■ **GOAL A**:
Name every user who posted in the forum thread about the pygmy goat.
■ **GOAL B**:
According to the forum thread about the pygmy goat, what is the name of the goat's daughter?

■ **EXCERPTED PASSAGE**:
# Is she pregnant or just fat?



## madcow (Dec 21, 2012)

Here are pictures of the pygmy goat that I just got and she's supposed to be pregnant and due the end of January. What do you guys think? Sorry, really couldn't get a good picture from her backside.  Maybe you can tell enough from these.  If not I'll try again so you can.   Hope I do this picture thing right.....


----------



## madcow (Dec 21, 2012)

Oh, forgot, she has kidded once, last January, and had 2 kids, if you needed to know that bit of information. She's 3 years old. Had a hard time keeping her daughter (Trixie) out of the pictures.  What a ham!


----------



## CochinBrahmaLover=) (Dec 21, 2012)

Does she have an udder? If so, then yes. She looks preggo to me.


----------



## madcow (Dec 22, 2012)

Oh yes, she has udder development.


----------



## quiltnchik (Dec 22, 2012)

Congrats!  You're going to be a "grandgoat!"


----------



## madcow (Dec 22, 2012)

I guess since I'm goin to be a grandgoat, I better get to making baby goat quilts for the little darlin's! As a quilter I believe every baby should have a quilt! I guess I need to expand that to babies and baby goats! LOL!


----------



## 20kidsonhill (Dec 22, 2012)

Yes, she for sure looks to be at least 4 months pregnant. Did they have a pretty positive idea on a breeding date/kidding date, because although she could have a month to go, she looks to me to be due sooner than that.  
Not sure what your weather is by you, but I would keep an eye on her if you are colder like we are.


----------



## lilhill (Dec 22, 2012)

20kidsonhill said:
			
		

> Yes, she for sure looks to be at least 4 months pregnant. Did they have a pretty positive idea on a breeding date/kidding date, because although she could have a month to go, she looks to me to be due sooner than that.
> Not sure what your weather is by you, but I would keep an eye on her if you are colder like we are.


----------



## madcow (Dec 23, 2012)

Oh wow, sooner, yaaaah! They really didn't have a very firm date on her as to when she was due.  They said it could be anywhere from mid January to late January.  So I guess I had better get all my preparations together pretty soon here in order to be ready for her.  One of the things, in addition to the list of kidding prep items from this site (which is wonderful by the way), I am going to get a baby monitor or I won't sleep for weeks waiting for the event, and I think I had better go ahead and get that.  I'm really excited about this first kidding with Ginger.  This is kind of a dream come true for me since I was a little girl.  We live in Texas and when I was a little girl (50 years ago! Yikes!) my grandparents used to take us to their deer lease every year and one year while we were there with them I found an orphaned angora kid and of course, with kids being the cutest baby animals, I wanted to bring it home with me.  Of course they wouldn't allow that, but I've been smitten with goats ever since! I was nicknamed "goat girl." Now I guess I'm a NaNa Goat! LOL! My husband remarked yesterday how happy I seem these days and the goats have something to do with that. Happy, happy, happy! Thanks for the input!  I will be coming to you guys often for advice because you know your stuff!


----------

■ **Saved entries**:

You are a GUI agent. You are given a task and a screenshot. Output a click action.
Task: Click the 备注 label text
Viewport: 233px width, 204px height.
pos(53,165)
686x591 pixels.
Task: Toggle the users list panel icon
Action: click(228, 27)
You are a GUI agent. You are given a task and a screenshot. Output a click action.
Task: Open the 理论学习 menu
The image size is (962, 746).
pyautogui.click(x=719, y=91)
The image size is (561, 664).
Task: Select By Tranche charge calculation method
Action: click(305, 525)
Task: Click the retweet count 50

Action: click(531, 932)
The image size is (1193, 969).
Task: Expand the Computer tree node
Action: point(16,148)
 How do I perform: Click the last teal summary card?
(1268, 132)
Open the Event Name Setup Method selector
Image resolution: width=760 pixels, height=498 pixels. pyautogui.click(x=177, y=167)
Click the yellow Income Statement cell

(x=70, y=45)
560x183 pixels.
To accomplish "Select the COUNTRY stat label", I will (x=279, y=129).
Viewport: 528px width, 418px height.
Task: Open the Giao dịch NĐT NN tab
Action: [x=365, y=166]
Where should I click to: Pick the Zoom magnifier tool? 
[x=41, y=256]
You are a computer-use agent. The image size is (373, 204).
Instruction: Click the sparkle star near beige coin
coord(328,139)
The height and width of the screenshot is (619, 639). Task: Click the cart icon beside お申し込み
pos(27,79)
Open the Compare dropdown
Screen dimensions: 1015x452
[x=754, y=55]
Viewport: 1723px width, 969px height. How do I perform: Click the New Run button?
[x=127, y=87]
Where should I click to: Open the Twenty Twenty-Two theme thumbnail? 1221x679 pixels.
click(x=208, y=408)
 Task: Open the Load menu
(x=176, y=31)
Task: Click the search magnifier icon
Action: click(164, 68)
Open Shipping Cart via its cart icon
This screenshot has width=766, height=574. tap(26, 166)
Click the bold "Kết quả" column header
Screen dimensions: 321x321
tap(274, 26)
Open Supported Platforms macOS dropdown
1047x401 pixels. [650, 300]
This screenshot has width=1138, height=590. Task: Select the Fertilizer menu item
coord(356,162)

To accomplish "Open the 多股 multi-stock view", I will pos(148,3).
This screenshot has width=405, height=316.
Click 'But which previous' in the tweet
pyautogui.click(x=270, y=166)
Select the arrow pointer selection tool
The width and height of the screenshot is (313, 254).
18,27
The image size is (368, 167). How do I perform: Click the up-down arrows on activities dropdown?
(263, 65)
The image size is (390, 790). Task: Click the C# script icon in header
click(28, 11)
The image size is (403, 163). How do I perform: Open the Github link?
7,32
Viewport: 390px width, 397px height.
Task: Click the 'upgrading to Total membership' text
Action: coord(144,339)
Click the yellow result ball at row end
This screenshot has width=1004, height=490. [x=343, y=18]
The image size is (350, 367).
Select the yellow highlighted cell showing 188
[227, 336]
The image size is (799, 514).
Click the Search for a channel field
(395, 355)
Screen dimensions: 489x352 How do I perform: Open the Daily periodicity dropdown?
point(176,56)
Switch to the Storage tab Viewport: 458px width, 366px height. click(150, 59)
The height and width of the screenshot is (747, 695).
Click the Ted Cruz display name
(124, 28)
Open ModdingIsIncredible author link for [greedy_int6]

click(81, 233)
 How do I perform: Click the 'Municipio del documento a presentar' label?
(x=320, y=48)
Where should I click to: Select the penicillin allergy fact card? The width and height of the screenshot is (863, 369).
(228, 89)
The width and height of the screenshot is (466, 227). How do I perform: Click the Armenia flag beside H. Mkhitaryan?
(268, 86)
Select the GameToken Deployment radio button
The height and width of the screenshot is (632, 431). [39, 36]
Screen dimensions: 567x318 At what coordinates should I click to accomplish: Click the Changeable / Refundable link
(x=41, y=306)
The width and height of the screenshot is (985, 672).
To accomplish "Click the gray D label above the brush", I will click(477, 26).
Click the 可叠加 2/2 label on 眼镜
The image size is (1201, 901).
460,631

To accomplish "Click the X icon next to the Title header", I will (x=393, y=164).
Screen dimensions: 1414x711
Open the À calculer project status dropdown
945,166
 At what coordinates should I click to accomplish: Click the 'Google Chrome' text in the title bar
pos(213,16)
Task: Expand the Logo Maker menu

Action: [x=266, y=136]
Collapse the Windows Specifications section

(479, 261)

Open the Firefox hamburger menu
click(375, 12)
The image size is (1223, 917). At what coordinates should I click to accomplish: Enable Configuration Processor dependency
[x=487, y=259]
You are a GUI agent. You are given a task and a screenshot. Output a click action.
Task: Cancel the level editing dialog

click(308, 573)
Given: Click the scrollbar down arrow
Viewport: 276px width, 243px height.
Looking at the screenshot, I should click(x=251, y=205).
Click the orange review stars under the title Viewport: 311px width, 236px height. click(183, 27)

■ **SOLUTION A**:
madcow, CochinBrahmaLover=), quiltnchik, 20kidsonhill, lilhill

■ **SOLUTION B**:
Trixie